LA CASA di Erland è una antica e nobile villa lungo il mare, alla periferia di Siracusa. “Volevo vivere in un posto non finto, non cercavo un museo ma un luogo dove il bello e il brutto potessero coesistere. Qui mi incanta la luce, anche la gente”, dice. “I miei concerti sono prevalentemente nel nord Europa, Germania, Olanda, Londra. Canto al freddo, vivo al caldo”.

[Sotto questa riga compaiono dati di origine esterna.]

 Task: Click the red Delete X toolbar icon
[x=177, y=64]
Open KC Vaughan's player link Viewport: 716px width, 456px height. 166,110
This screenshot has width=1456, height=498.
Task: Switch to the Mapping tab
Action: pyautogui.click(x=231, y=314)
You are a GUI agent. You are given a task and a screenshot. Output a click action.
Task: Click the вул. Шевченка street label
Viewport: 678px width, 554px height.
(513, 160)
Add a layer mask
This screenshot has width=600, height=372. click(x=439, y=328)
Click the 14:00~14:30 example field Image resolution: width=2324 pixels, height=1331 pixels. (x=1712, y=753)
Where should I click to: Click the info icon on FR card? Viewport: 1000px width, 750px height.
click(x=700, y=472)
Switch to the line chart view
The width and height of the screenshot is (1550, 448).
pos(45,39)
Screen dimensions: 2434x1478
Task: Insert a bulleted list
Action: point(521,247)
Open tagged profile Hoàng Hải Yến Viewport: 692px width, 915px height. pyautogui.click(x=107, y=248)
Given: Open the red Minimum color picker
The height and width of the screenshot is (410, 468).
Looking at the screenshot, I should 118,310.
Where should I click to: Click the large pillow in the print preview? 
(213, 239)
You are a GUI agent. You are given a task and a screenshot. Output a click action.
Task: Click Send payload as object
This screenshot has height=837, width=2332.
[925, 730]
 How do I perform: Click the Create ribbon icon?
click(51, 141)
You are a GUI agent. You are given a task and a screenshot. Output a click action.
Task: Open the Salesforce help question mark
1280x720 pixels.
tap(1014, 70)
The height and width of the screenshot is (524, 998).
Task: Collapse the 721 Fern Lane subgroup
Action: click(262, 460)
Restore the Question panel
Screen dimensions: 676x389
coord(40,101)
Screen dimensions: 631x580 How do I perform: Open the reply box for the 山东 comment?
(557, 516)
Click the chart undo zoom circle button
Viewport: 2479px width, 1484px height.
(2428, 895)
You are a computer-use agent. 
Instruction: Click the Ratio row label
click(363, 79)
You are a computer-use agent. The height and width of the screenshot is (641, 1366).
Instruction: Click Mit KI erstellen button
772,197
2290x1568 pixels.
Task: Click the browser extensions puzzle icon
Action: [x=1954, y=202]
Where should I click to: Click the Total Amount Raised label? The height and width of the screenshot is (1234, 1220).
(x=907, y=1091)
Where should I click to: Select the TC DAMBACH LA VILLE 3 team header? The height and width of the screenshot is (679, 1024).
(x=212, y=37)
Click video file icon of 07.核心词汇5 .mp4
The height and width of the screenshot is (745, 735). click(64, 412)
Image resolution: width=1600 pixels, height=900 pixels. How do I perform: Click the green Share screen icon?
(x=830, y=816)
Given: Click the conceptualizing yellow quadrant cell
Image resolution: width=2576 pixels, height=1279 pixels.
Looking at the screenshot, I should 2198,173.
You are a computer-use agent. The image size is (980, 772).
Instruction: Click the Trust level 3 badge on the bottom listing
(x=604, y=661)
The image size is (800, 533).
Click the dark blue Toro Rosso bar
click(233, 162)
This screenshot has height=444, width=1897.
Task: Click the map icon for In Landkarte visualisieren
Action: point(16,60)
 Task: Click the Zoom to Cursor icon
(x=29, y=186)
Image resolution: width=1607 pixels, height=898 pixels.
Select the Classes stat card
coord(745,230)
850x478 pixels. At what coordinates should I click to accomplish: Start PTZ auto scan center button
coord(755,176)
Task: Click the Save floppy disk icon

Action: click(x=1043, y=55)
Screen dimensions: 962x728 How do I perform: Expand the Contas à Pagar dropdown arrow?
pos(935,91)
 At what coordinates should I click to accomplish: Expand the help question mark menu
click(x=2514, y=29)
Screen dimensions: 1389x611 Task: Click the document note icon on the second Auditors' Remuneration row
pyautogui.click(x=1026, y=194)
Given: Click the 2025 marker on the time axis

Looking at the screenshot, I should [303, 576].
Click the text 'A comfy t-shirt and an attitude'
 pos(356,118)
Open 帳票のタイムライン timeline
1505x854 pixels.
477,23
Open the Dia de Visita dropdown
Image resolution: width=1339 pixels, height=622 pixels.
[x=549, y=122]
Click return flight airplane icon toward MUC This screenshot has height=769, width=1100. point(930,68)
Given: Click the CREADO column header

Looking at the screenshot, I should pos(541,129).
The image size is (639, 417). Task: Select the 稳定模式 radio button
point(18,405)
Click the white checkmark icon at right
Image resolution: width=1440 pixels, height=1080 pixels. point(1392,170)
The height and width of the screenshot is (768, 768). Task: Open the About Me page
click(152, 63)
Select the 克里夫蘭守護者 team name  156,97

Il bello e il brutto aveva detto? Eccolo accontentato. Sua mamma Titti: “Non capisco perchè per ristrutturare la casetta qui dietro e riprendere le forme e i materiali originari abbiamo dovuto rispondere a una serie di quesiti, produrre carte, accogliere visite di funzionari della Sovrintendenza che misuravano anche i centimetri. E mentre noi eravamo impegnati a rispondere a tutte quelle meticolose domande, abbiamo visto sorgere davanti a noi una fila lunga di villette a schiera. Io ho chiesto anche: come mai con noi siete così puntigliosi e poi permettete che costruiscano dei palazzoni brutti proprio davanti alla nostra casa? Mi hanno risposto che lì era tutto a posto, avevano le licenze regolari per costruire. Io in verità penso di no”. Quanto misura la distanza della Norvegia dalla Sicilia? La signora Titti ora lo sa.